Drain Cleaning Services
What seems like a minor clog can turn into a major problem in no time. If you need your drains unclogged and cleaned, our knowledgeable technicians are happy to help. We provide service for residential and small-commercial customers. Our drain cleaning services include the following: kitchen drains, bathroom drains including sinks, tubs, and showers, toilets, laundry drains, floor drains, utility sinks, and main lines.
If you notice that your kitchen sink is slow to drain, you most likely have a clogged drain. It may be tempting to ignore slow drainage, but unfortunately, a slow drain is more than just an inconvenience. Drain issues just get worse over time. Eventually, the drain will become so clogged that the water will back up into your sink, filling your sink with dirty water and grime. Water from your dishwasher can also back up into the sink because they typically share the same drain line.
To prevent clogs, it is important that you never pour grease, oil, or fats down the drain. Even though they enter the drain as liquid, when they cool, fats solidify and coat the inside of the drainpipe. Over time, layers build, until the drain becomes blocked.
Other substances and materials that lead to clogs in the kitchen overtime include soap, food, and non-food items such as bits of sponge. Of course, that does not mean you should stop washing your hands or dishes in the sink, but you should be conscientious of how you are treating your drains. Hot water can help dissolve residue from dish soap, hand soap, and hand lotion. Just remember not to run hot water while using your garbage disposal. Whether you have a garbage disposal or not, the list of foods that should not go into your drains remain the same. These include pasta, rice, eggshells, and fibrous vegetables. You can read more about that on our garbage disposals page. Non-food items can make their way into the drain without you even noticing. If you use a sponge to wash your dishes or scrub your sink, you should replace it when it starts to fray.
A clogged drain in the bathroom can really slow down your daily routines. The longer you ignore the problem, the worse it usually gets. Besides being inconvenient, a clog can lead to major damage. When pipes back up, they overflow, allowing water to seep into the floor and walls. Black mold and other microbial growth can flourish in a wet environment, so it is important to prevent a small problem from turning into a much bigger problem.
One of the biggest culprits of a clog in the bathroom is hair. Strands of our hair fall out every time we bathe or shower and make their way into the drain. Once there, hair combines with soap scum, skin flakes, and dirt- the perfect recipe for a clog. When you use the bathroom sink, you add toothpaste into the gooey mix. Dropping some dental floss in there is like icing on the cake.

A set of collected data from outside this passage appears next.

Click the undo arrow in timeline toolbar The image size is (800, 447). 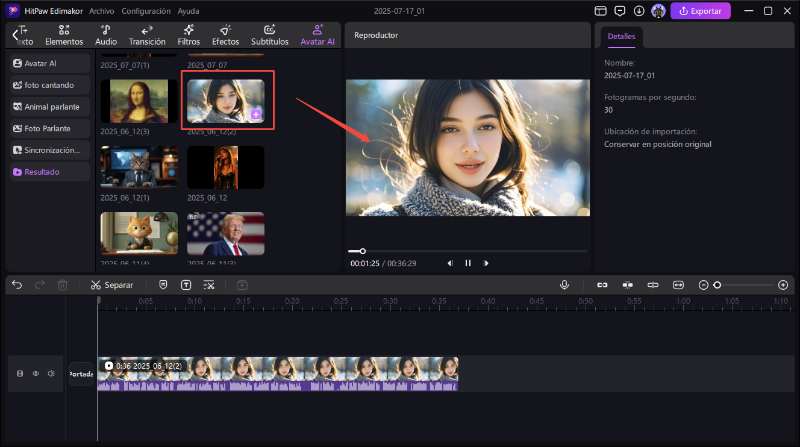[17, 285]
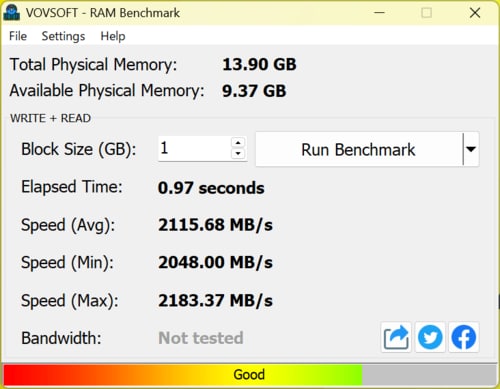
Task: Click into the Block Size input field
Action: point(194,148)
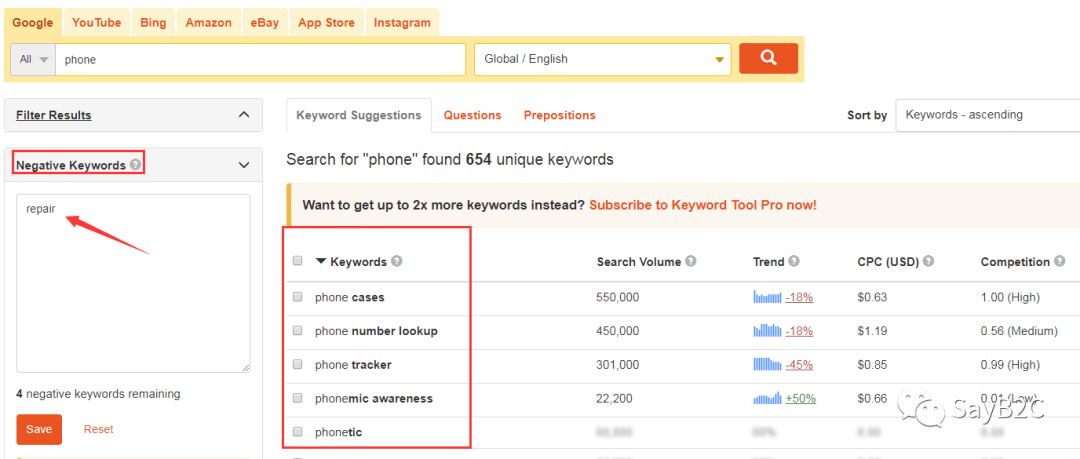Click the phone cases trend chart
Viewport: 1080px width, 459px height.
click(767, 297)
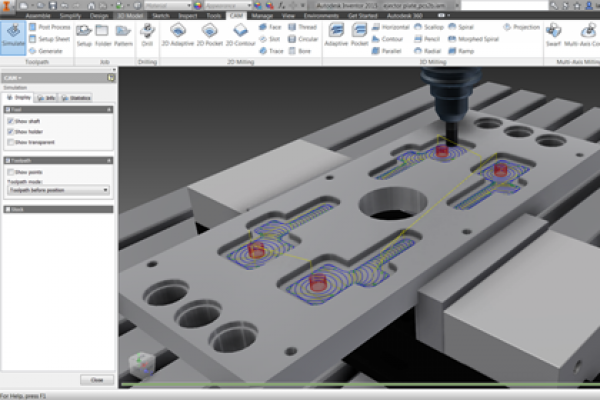Choose the 2D Adaptive milling tool
This screenshot has height=400, width=600.
coord(178,37)
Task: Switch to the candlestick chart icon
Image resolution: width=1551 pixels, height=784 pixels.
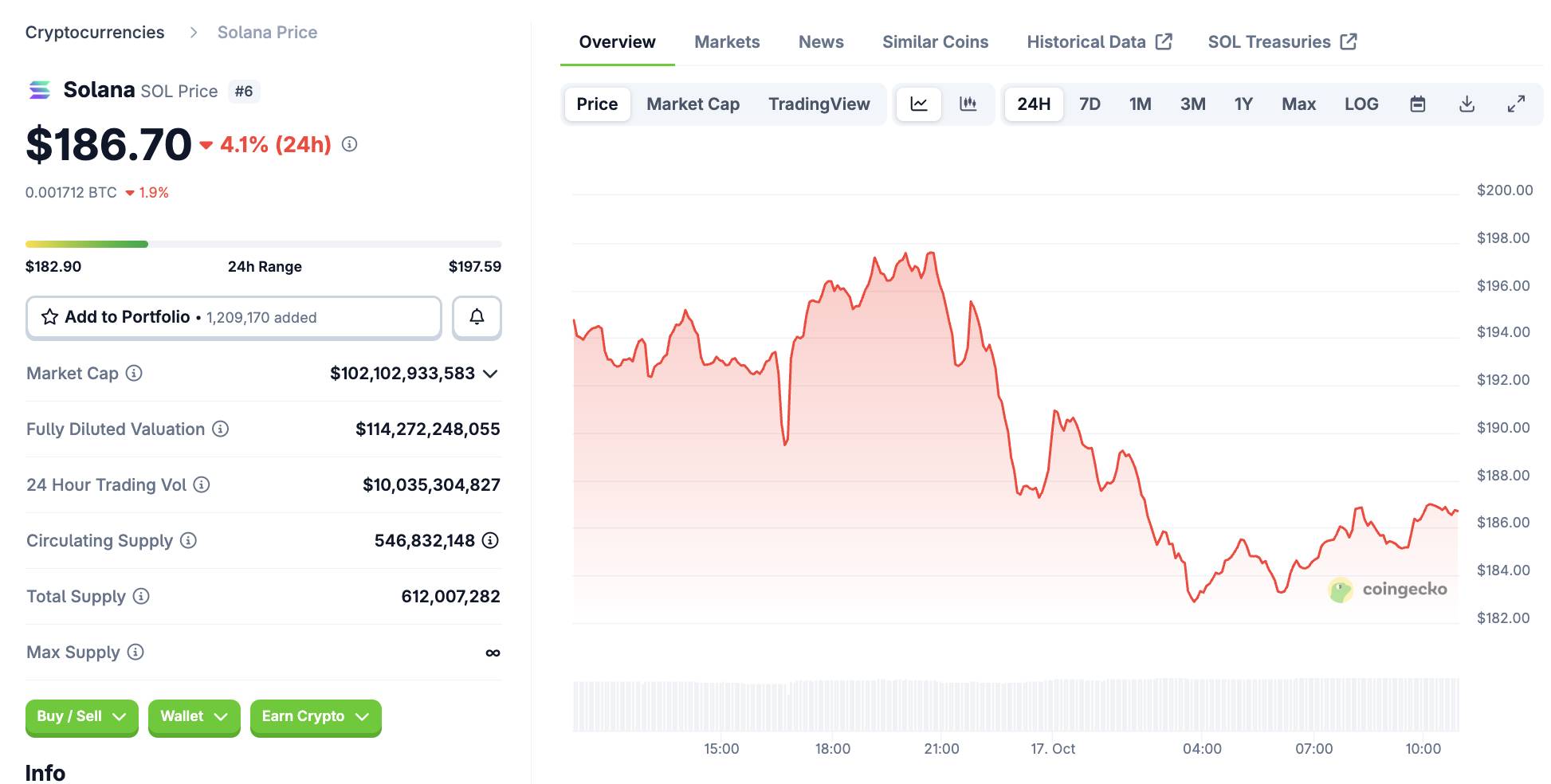Action: 968,104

Brushing your teeth, washing your hands, and showering or bathing, are all necessary daily activities. You really cannot stop shampoo and soap from going down the drain. However, you can stop other things like hair, dental floss, threads from wash cloths, or torn off pieces of sponge from going down the drain. A drain cover is an inexpensive and easy way to prevent clogs. They come in different materials, colors, and styles, and are designed to protect flat drains, pop ups, or both. As for the liquids and gels, pouring hot water, and natural cleaning agents such as vinegar and baking soda, down the drain can help rinse out scum and debris. Enzymes are also a safe option because they are chemical free and naturally eat away build up. You should not pour chemicals down the drain. Beside not being eco-friendly, chemical products can damage your drains.

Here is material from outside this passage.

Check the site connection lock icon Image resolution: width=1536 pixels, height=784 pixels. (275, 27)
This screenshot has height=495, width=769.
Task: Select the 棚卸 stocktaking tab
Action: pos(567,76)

There is never a convenient time to have a clogged toilet. Unfortunately, clogged toilets are a common plumbing issue. Small clogs can often be cleared just by using a plunger, which most of us already have sitting next to our toilet. If you frequently need to use the plunger to unclog your toilet, you might be flushing things that should not be flushed. Old low flow toilets can frequently clog because they have less pressure to push flushed items through the drain and trap. In that case, it might be time to treat yourself to a new toilet. Either way, whatever you do, do not panic. Repeatedly flushing the toilet in hopes of clearing the clog is more likely to make your toilet overflow, causing unsanitary conditions and damage.
Another cause of your clogged toilet could be a clogged sewer line. Plunging will not clear the blockage. Sewer lines can become blocked by tree roots, kitchen debris and grease, flushed materials, a break in the pipe, or a sag in the line. You will need to call a professional to determine the cause of the blockage and offer the best solution for your plumbing problem.
The best way to prevent a clogged toilet is to be careful about what gets flushed. Toilets are designed to be able to flush toilet paper. Too much toilet paper flushed all at the same time can get stuck in the P-trap. Only use as much toilet paper as is needed to get the job done. If you require extra, consider flushing more frequently. Toilets should not be used for trash disposal. Food, debris, and goldfish are not meant to go down the drain. Keeping your toilet lid closed is a good way to stop non-flushable items from falling into the toilet, especially if you have young children at home. That will save small toys, toothbrushes, or even a cell phone from an accidental flush. Other items that should not be flushed include the following: paper towels, diapers, baby wipes, feminine hygiene products, cotton balls or swabs, medication, kitty litter, cigarette butts, and toxic chemicals.